His series include “Floaters” (featuring people having fun in a pool), “Style Variations” (depicting Black mannequin busts that are given distinctive hairstyles), and his most recent body of work, “Motion Picture Paintings” (densely populated scenes that collapse multiple shots from movies made in the artist’s imagination).
“I’m particularly interested in the way that Derrick approaches representations of Black life, thinking about it in relationship to the culture in a way that is expansive,” Antwaun Sargent, a director at Gagosian, told ARTnews in an interview. “In a Derrick Adams painting, you have any number of references to Black history, Black contemporary life, mundane Black life, but also things like cinema, fashion, and other artists. There’s this real sense of joy. In Derrick’s hands, that’s something that is particularly fresh and original in the way that he explores these different ideas and concepts surrounding Black life.”

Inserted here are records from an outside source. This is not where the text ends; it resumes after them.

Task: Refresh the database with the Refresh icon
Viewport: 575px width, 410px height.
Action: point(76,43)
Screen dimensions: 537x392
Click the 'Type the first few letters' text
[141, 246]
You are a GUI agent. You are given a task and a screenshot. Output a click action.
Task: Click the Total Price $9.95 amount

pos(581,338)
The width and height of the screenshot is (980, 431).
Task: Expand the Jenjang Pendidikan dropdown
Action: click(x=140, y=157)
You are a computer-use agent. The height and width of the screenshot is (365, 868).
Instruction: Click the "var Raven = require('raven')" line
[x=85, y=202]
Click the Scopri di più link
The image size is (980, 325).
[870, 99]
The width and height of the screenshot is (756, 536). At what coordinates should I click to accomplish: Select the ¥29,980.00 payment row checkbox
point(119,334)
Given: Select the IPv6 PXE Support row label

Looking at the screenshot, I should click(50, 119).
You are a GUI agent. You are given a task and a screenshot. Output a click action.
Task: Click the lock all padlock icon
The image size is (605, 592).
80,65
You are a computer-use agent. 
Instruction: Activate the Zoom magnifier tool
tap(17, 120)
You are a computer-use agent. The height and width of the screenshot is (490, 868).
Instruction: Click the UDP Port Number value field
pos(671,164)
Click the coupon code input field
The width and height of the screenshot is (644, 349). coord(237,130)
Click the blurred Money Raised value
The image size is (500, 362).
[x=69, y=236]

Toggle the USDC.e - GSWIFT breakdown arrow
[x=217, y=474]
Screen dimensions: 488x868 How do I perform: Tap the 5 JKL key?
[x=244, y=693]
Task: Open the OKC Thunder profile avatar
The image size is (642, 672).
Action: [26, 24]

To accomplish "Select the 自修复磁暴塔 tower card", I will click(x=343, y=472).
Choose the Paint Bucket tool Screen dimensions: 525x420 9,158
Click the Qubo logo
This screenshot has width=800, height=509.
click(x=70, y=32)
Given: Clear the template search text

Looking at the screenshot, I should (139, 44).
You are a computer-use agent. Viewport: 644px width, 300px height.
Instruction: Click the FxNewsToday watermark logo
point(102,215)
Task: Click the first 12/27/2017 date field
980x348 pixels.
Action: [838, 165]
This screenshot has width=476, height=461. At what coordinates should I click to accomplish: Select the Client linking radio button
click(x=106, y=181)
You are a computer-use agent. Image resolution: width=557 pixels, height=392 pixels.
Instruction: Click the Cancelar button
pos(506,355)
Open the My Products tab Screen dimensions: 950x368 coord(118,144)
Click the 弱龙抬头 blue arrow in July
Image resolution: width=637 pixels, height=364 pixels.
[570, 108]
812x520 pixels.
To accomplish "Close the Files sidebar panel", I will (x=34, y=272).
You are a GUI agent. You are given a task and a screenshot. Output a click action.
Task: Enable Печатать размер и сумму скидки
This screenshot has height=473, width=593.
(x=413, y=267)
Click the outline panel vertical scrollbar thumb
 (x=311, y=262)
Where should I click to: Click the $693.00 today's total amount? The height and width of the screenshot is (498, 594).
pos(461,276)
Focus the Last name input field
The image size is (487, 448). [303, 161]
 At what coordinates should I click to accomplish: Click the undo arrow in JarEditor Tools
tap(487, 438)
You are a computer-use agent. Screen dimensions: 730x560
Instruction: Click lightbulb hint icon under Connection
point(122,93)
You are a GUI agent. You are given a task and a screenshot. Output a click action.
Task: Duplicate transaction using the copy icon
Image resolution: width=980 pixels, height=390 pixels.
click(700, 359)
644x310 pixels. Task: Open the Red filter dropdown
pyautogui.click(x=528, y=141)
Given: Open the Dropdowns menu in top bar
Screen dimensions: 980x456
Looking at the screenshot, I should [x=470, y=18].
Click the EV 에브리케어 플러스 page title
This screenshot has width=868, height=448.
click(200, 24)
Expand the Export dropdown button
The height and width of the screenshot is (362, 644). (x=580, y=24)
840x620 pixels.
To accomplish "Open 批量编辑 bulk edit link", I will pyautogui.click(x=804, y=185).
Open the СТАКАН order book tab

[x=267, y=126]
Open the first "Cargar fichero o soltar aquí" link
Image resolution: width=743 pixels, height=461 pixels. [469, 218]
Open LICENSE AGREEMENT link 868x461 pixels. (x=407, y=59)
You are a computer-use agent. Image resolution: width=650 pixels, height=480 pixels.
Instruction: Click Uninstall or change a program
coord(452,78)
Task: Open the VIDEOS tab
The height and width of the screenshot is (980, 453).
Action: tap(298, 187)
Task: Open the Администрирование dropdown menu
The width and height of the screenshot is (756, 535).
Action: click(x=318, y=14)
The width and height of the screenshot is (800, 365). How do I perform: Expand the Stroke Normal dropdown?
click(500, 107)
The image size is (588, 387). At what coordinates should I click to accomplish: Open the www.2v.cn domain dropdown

Adams’s upcoming Gagosian exhibition, his first solo in Los Angeles since 2017, will present new work that “continues the themes of beauty, joy, and Black history and celebration that Derrick has become known for—all the things that have become signature Derrick Adams,” Sargent said.
Adams is currently the subject of a solo show at the Flag Art Foundation in New York, and he has a major public installation, The City Is My Refuge, on view at Penn Station until June. He recently had surveys at the Cleveland Museum of Art and the Hudson River Museum, as well as a site-specific installation at the Museum of Modern Art in New York and a 93-foot-mural commissioned by Milwaukee Art Museum.
He is currently at work on a major installation that will be included in the forthcoming exhibition “Beyond Granite” that will go on view on the National Mall in Washington, DC, this summer, as well as a piece that will be displayed by Art on theMART in Chicago in April. His work is held in the collections of major art institutions, including the Baltimore Museum of Art, the Metropolitan Museum of Art, the Virginia Museum of Fine Arts, the Whitney Museum, and the Studio Museum in Harlem, which awarded him its Joyce Alexander Wein Artist Prize in 2016.
Speaking on Adams’s seeming omnipresence in museums and public spaces, Sargent said, “Those are the types of artists we represent,” adding that his addition to Gagosian’s roster is “a natural fit.”
Beyond his exhibitions in galleries and museums, Adams also recently established the Last Resort Artist Retreat in his native Baltimore as well as an archive project called the Black Baltimore Digital Database, which is collecting the stories of cultural contributions by historical and contemporary Black Baltimoreans.
Sargent added, “Derrick has always been someone that’s been engaged in the art community, and I am excited for him join the gallery because his mission and his vision is something that we don’t shy away from and that we want to encourage and enhance as a gallery artist.”